Sékou Touré poussera la ferveur religieuse jusqu’à imposer aux Guinéens la stricte observance des principes de l’islam : jeûne de Ramadan, accomplissement des cinq prières quotidiennes, prohibition de l’alcool, interdiction de consommer de la viande de porc, sanction très sévère de l’adultère. Ainsi, une jeune femme, convaincue d’avoir trompé son mari, un fonctionnaire des impôts, avec son jeune voisin, a été lapidée en 1981 près de Gaoual, au nord-ouest du pays, et son amant fusillé en public. Deux couples, pour avoir rompu le jeûne, reçoivent cent coups de fouet sur la plante des pieds, au milieu de la foule, à Kissidougou.
Sans doute emporté par son élan, Sékou Touré a même envisagé le plus sérieusement du monde en 1978 de se proclamer « Messie », renouant ainsi avec une vieille tradition africaine : on sait, en effet, qu’au cours des siècles certains chefs coutumiers, se sont érigés en « mahdis » ou en « prophètes ». Et il faudra l’intervention énergique de son ami le roi Fahd d’Arabie, wahabite peu sensible à ce type de comportement religieux, pour que le « Grand Syli » renonce à sa vocation messianique ! Ces excès n’empêchent pourtant pas le roi Fahd et les institutions financières arabes d’apporter au dictateur de Conakry une aide substantielle de 1974 à 1982. La BADEA (Banque arabe pour le développement en Afrique) et autres fonds arabes se sont engagés en faveur de la Guinée pour 743 millions de dollars, ce qui met ce pays au premier rang des bénéficiaires africains de l’aide arabe, devant le Sénégal (583 millions).
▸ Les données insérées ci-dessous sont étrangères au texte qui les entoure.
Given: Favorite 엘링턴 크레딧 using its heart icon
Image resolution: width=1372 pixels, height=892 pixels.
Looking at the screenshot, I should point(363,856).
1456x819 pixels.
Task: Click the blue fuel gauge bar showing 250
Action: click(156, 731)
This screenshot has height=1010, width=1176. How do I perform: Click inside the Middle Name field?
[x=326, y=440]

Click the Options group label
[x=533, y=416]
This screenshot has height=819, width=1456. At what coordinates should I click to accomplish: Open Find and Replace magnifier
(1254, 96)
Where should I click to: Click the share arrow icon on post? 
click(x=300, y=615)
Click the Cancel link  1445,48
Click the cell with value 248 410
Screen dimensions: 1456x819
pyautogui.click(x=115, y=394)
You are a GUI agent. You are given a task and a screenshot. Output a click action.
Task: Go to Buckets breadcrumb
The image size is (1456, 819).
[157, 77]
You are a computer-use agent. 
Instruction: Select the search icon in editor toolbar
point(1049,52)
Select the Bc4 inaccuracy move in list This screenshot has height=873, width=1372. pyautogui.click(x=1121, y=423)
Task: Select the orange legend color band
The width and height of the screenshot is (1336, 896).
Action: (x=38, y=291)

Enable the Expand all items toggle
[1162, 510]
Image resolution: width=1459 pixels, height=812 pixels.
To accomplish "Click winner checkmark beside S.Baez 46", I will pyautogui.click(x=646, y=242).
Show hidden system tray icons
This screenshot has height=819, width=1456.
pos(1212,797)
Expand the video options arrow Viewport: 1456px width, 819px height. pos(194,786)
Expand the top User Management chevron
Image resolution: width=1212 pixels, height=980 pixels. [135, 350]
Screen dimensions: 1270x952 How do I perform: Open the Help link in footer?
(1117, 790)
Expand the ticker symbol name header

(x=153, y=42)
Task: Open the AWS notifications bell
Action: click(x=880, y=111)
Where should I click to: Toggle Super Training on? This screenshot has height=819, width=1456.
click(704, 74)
En outre, grâce au patronage saoudien, Sékou Touré participe aux activités de l’OCI (Organisation de la conférence islamique), obtient la vice-présidence du comité Al-Qods (Jérusalem) et la présidence, en 1981, du Comité islamique des bons offices entre l’Irak et l’Iran. Le « Grand Syli » est accueilli chaleureusement dans les capitales arabo-musulmanes : lui qui, pendant près d’une décennie, n’a pratiquement pas quitté son pays, on le voit partout, de Tunis à Damas, de Baghdad à Téhéran, de Rabat à La Mecque, tenant d’interminables discours pour glorifier l’Islam, stigmatiser le sionisme israélien et appeler les fidèles à soutenir la cause palestinienne.
Tout ce qui peut, aux yeux de Sékou, être contraire à l’esprit du Coran est violemment combattu ; par exemple… l’assurance-vie ! Selon le « Responsable suprême », il s’agit là d’une grave infraction à l’Islam, comme il l’explique lors d’un discours prononcé à Conakry, le 13 octobre 1981, à l’occasion de la visite du prince Mohamed al-Fayçal al-Saoud : « Nous avons adopté le système islamique et nous voulons le traduire concrètement dans les faits. S’agissant de l’assurance-vie, nous affirmons que seul Dieu est créateur de la vie, donc Dieu seul assure la vie d’un homme ! C’est une aberration qu’une institution se prétende capable d’assurer la vie. C’est une hérésie, une rébellion contre Dieu que nous ne saurions tolérer. »
S’il semble avoir convaincu une partie de son peuple, le tyran de Conakry n’a guère emporté l’adhésion de ses ennemis — même musulmans — pour qui ses « simagrées islamiques » n’étaient qu’une forme d’opportunisme destiné à drainer vers la Guinée une part du pactole arabe.